Problem details:
Word for word, reproduce each of the entries.

Data for this exercise:
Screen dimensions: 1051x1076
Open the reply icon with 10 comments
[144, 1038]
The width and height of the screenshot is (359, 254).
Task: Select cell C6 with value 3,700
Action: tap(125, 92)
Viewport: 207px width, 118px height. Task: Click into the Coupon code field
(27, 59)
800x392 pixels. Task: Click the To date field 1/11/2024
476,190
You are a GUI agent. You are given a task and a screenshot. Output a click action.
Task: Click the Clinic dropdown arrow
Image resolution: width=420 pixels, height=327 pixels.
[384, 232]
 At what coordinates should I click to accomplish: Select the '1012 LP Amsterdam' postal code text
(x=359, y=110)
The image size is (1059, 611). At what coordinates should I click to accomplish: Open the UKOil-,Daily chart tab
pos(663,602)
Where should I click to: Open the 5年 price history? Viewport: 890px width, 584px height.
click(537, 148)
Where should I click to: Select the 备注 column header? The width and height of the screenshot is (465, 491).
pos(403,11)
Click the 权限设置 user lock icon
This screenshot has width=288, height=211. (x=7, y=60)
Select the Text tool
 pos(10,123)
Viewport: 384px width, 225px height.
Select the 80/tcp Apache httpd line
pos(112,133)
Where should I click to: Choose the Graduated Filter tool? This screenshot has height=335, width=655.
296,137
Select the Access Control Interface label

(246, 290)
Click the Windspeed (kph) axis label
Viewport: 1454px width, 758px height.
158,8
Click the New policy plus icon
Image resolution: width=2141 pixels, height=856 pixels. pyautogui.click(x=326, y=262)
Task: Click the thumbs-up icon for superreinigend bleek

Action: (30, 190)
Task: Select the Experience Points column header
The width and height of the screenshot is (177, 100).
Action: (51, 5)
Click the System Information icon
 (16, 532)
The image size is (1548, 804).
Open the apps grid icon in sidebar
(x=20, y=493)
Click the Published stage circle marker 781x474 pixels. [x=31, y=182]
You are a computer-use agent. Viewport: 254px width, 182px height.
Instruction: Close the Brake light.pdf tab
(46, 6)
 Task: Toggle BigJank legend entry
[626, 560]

The answer:
Screen dimensions: 1051x1076
Open the reply icon with 10 comments
[144, 1038]
The width and height of the screenshot is (359, 254).
Task: Select cell C6 with value 3,700
Action: tap(125, 92)
Viewport: 207px width, 118px height. Task: Click into the Coupon code field
(27, 59)
800x392 pixels. Task: Click the To date field 1/11/2024
476,190
You are a GUI agent. You are given a task and a screenshot. Output a click action.
Task: Click the Clinic dropdown arrow
Image resolution: width=420 pixels, height=327 pixels.
[384, 232]
 At what coordinates should I click to accomplish: Select the '1012 LP Amsterdam' postal code text
(x=359, y=110)
The image size is (1059, 611). At what coordinates should I click to accomplish: Open the UKOil-,Daily chart tab
pos(663,602)
Where should I click to: Open the 5年 price history? Viewport: 890px width, 584px height.
click(537, 148)
Where should I click to: Select the 备注 column header? The width and height of the screenshot is (465, 491).
pos(403,11)
Click the 权限设置 user lock icon
This screenshot has width=288, height=211. (x=7, y=60)
Select the Text tool
 pos(10,123)
Viewport: 384px width, 225px height.
Select the 80/tcp Apache httpd line
pos(112,133)
Where should I click to: Choose the Graduated Filter tool? This screenshot has height=335, width=655.
296,137
Select the Access Control Interface label

(246, 290)
Click the Windspeed (kph) axis label
Viewport: 1454px width, 758px height.
158,8
Click the New policy plus icon
Image resolution: width=2141 pixels, height=856 pixels. pyautogui.click(x=326, y=262)
Task: Click the thumbs-up icon for superreinigend bleek

Action: (30, 190)
Task: Select the Experience Points column header
The width and height of the screenshot is (177, 100).
Action: (51, 5)
Click the System Information icon
 (16, 532)
The image size is (1548, 804).
Open the apps grid icon in sidebar
(x=20, y=493)
Click the Published stage circle marker 781x474 pixels. [x=31, y=182]
You are a computer-use agent. Viewport: 254px width, 182px height.
Instruction: Close the Brake light.pdf tab
(46, 6)
 Task: Toggle BigJank legend entry
[626, 560]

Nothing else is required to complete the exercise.